|Burton Greene at Cafe Oto
Drawing by Geoff Winston. © 2018. All Rights reserved.
(Cafe Oto, 11 June 2018 (night one of two-day residency). Review and drawing by Geoff Winston)
In 1966, improvising pianist and composer, Burton Greene, hit the ground running with his headline debut for ESP with a quartet that included bassist Henry Grimes and Marion Brown on alto sax. The group’s dynamic playing had its roots in the Free Form Improvisation Ensemble of which Greene was a founder member with Alan Silva, and his subsequent involvement in the Jazz Composers Guild which Bill Dixon formed before it morphed in to the higher profile Jazz Composers Orchestra. Greene went on to record with Patty Waters, notably on her groundbreaking track Black is the Colour of my True Love’s Hair, on her ESP debut, also from 1966.
Greene, originally from Chicago, settled, via New York, in Amsterdam (on a houseboat) in the early 70s and six months ago made an impact with his energy and invention performing with Patty Waters at Cafe Oto (LINK), on the strength of which he was invited to return for this two-day solo residency.
About to celebrate his 81st birthday (14 June, he made the point that he was a Gemini, along with Miles…), on his first night he demonstrated that there was no dimming of his curiosity and invention, far from it! A highly accomplished pianist (‘a professional improvising musician’ as he puts it), in several engaging reflections and anecdotes he built up a sense of how immersed he was in the avant-garde jazz scene in New York, mentioning Cecil Taylor and Ornette as torch-bearers. To this day he is a continuing advocate of its ethos and also explained how the Afro American musicians at the time actively encouraged his adventurous approach as a young musician. “Keeping the form is not that important, ” they would say, “what is important is being personal.”
A long-term collaborator with Cologne-based singer Silke Röllig, and also with flautist Tilo Baumeier, Greene delved in to several of their compositions, as well as his own, visiting Baumeier’s Lost Monk Songbook, to put his emphatic spin on these idiosyncratic reflections on Monk. As with pianist Alexander von Schlippenbach, Monk sits highest in the firmament. “The greatest musicians of the 20th century are Béla Bartok and Thelonious Monk,” Greene said, as he introduced his second set, following up by saying that the piano is his favourite teacher, telling him “there’s something nice here, what will it sound like there? You just have to get your ego out of the way!”

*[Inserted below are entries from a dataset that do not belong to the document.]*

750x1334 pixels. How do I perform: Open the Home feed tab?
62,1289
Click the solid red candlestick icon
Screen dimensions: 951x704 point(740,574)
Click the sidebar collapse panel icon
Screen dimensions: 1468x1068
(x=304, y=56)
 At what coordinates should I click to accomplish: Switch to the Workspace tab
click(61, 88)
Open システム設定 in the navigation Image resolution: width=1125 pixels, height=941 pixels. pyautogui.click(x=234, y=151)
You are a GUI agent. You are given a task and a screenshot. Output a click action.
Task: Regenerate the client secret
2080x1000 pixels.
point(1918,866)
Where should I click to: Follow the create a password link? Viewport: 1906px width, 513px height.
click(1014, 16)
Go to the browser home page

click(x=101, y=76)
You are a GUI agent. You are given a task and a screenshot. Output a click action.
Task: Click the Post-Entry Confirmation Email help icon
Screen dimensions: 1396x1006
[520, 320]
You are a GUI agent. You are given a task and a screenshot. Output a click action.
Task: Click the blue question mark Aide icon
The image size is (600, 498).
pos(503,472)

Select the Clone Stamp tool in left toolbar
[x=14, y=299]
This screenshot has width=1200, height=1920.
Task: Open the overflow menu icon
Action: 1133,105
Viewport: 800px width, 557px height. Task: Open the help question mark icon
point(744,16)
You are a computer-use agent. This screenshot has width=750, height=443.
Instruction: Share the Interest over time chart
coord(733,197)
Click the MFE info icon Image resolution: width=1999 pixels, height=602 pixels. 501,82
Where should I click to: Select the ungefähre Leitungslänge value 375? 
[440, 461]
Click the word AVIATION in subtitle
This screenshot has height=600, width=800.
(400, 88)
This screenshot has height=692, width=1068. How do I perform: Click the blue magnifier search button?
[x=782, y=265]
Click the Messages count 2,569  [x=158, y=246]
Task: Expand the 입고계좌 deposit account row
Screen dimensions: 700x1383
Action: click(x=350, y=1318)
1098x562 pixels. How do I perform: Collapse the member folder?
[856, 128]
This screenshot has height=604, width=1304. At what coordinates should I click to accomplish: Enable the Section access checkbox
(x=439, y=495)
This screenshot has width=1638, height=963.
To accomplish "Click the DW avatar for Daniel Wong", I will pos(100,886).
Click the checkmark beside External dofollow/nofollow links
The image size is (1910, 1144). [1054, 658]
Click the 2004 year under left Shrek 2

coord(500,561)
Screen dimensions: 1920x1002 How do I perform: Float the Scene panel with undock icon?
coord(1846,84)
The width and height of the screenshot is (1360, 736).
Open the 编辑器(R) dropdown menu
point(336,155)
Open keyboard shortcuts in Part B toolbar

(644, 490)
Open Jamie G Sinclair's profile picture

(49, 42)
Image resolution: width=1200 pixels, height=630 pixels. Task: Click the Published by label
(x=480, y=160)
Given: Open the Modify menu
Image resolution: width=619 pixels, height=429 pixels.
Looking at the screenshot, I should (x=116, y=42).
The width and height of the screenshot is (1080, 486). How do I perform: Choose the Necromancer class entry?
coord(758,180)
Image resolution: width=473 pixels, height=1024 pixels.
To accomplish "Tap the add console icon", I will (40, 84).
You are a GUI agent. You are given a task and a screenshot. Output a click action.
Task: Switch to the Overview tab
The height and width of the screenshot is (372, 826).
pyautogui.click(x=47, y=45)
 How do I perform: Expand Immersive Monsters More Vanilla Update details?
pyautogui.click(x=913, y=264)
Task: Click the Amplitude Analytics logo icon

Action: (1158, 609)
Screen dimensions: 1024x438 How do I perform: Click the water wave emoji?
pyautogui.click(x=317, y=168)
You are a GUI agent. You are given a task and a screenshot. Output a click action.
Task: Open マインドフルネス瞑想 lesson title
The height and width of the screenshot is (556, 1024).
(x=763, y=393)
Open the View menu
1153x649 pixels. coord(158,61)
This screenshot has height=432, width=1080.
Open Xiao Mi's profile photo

Bon mots, humour and wise words abounded, but not to detract from Greene’s powerful keyboard work, which had left hand leaping over his right, stretching and striding, as he mixed walking bass lines with quirky discord and even had left and right doing a call-and-response sequence. Touches of ragtime rhythm fell in with sprightly spontaneity, and space was cleared among dense cords in his unique interpretations of each piece. If he was not reading the scores his eyes were firmly fixed on the keys, as he brought the best out of Cafe Oto’s Yamaha/Markson grand.
His final piece was his own richly textured Atomic Balm. “We’ve all got atomic energy, we might as well use it in a good way,” as he added to his reflections on the state of the world, before an encore, Röllig’s optimistic Say Yes and then an unscheduled twenty minutes of illuminating chat to the audience.
Burton Greene is back this evening (12 June) at Cafe Oto for what will undoubtedly be another excellent and engaging solo session.